Localiza en los registros cada línea que contenga la palabra "Where" y cópiala tal cual.

• [DATOS PROPORCIONADOS]
◆ ◆ ◆ ◆

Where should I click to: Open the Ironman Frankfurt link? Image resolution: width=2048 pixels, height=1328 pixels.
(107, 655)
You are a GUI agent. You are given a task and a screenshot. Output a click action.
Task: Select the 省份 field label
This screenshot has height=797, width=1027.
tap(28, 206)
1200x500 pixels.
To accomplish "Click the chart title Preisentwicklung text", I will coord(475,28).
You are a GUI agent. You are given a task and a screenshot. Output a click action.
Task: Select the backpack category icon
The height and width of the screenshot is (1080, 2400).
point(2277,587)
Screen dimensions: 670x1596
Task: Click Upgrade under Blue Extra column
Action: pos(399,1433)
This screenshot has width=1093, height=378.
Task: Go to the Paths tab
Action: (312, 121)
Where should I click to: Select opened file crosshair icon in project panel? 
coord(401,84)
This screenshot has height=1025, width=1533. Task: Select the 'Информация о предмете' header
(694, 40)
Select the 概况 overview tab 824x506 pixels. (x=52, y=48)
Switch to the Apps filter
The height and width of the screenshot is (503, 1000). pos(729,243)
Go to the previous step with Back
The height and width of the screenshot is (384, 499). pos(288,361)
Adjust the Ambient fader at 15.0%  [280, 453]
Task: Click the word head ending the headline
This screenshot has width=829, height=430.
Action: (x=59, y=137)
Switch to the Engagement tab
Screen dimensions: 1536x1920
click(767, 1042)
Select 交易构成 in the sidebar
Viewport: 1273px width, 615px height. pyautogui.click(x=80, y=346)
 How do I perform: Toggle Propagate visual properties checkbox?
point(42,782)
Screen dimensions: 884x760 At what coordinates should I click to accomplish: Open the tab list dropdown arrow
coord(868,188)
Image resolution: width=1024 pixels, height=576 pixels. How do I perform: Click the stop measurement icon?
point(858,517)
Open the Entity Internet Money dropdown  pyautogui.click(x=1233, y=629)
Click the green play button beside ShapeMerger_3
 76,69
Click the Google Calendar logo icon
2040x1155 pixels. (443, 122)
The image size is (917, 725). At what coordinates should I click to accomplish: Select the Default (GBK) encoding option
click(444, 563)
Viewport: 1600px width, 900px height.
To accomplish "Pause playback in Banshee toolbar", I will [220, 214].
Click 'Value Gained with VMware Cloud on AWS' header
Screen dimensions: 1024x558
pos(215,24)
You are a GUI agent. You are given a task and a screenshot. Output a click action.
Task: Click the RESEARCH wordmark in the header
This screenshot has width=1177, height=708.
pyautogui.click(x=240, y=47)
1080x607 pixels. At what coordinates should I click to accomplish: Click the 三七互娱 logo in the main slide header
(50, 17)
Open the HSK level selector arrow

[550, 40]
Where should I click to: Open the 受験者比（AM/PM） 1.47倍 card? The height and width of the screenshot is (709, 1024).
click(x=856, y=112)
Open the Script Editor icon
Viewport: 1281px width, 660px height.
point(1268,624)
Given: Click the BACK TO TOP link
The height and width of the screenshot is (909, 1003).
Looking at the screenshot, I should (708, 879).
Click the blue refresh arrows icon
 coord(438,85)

◆ ◆ ◆ ◆

• [RESPUESTA]
Where should I click to: Open the Ironman Frankfurt link? Image resolution: width=2048 pixels, height=1328 pixels.
Where should I click to: Select opened file crosshair icon in project panel? 
Where should I click to: Open the 受験者比（AM/PM） 1.47倍 card? The height and width of the screenshot is (709, 1024).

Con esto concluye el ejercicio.